▶ **WORK REQUIRED**
Set down, word for word, the portion of the Clark Hall text from "The designers had" up to and including "at the time.".

Pebbles had designed Fayerweather Hall and Minor Hall, Taylor had designed the Lambeth Field Colonnade and Peabody Hall, and Blair had designed the Steele wing of the old hospital and Cobb Hall.

"Each had contributed to the Grounds," Anderson said of the commission. "This was the best way to get good architectural guidance."

But the design process was not smooth, in part because there were many visions of what Clark Hall would be. It had to contain academic space, a law library and a mural hall with a memorial dedication.

"And it had to have the atmosphere and the presence of a courthouse," Anderson said. "That is a tricky combination of things to come together."

Alderman dismissed an early design, saying it looked too much like a post office.

"He wanted something more monumental," Anderson said. "It was a long process, with a lot of designs and schemes."

The designers had selected a small bluff on what was then Observatory Road (now McCormick Road) as the best spot for the hall. To accommodate the building there, the house provided to music professor Arthur Fickenscher, the founding faculty member in the McIntire Department of Music, was demolished, as was at least one of the buildings of Dawson's Row, which was student housing at the time.

While the outside resembled a courthouse, the interior contained an extravagant luxury — a large open hall with art.  The mural room, which connected the front lobby to the law library, is considered an outstanding feature of the building. There are two three-panel murals on either side of the sky-lit hall. One painting depicts Moses presenting the Ten Commandments to the Israelites, representing the moral law. On the other side, representing the civil law, is a depiction of the trail featured in drawings on Achilles' shield in the Iliad. Clark had commissioned Allyn Cox, son of prominent mural painter Kenyon Cox, to paint the panels. Clark had been Cox's patron in earlier ventures, including a mural at the American Veterans of Foreign Wars Hall in Paris.

Apart from the mural panels, Cox painted the dedication on the wall over the library entrance. "This building was erected by Williams Andrews Clark Jr., LLB class of 1899, in loving memory of his wife, Mabel Foster Clark, 1880-1903, and is dedicated to the faculty, alumni and students of the Law School, University of Virginia, 1932." The plaque appears to be held aloft by two females, Dike, representing law and order, and her sister Eunomia, representing the moral law, painted by Cox in grisaille, to appear to be three-dimensional sculpture.

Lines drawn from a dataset
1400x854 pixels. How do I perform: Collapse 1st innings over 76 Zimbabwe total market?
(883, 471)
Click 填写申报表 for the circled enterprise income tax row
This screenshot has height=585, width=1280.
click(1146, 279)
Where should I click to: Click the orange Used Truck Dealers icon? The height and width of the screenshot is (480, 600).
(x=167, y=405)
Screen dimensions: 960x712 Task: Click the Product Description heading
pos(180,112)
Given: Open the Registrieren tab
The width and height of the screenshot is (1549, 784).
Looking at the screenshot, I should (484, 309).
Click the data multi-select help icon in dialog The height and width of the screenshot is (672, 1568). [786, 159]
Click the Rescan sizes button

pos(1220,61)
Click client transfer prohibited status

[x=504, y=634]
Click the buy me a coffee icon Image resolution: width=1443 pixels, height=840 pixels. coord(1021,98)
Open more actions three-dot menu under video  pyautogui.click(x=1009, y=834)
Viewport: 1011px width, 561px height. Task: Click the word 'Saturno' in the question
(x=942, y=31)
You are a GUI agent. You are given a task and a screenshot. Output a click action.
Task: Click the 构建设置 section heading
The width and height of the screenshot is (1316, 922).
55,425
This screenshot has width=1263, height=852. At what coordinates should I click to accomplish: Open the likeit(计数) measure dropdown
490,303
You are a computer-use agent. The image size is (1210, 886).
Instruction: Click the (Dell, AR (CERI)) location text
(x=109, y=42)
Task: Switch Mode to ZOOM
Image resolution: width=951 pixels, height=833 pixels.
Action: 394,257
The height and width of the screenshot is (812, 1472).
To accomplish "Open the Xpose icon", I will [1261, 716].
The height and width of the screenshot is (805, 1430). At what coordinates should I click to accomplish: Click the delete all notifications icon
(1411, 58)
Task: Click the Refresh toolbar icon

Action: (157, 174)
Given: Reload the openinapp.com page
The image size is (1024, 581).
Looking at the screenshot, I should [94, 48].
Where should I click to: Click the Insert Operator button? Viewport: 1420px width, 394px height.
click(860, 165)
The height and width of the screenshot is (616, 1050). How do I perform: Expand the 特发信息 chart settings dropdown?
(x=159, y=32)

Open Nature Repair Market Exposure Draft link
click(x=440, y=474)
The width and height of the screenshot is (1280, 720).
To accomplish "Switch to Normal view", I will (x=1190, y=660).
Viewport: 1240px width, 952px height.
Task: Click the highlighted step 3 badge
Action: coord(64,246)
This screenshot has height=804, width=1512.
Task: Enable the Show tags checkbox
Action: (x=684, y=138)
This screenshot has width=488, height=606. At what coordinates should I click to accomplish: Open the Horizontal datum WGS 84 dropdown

▶ **TASK OUTPUT**
The designers had selected a small bluff on what was then Observatory Road (now McCormick Road) as the best spot for the hall. To accommodate the building there, the house provided to music professor Arthur Fickenscher, the founding faculty member in the McIntire Department of Music, was demolished, as was at least one of the buildings of Dawson's Row, which was student housing at the time.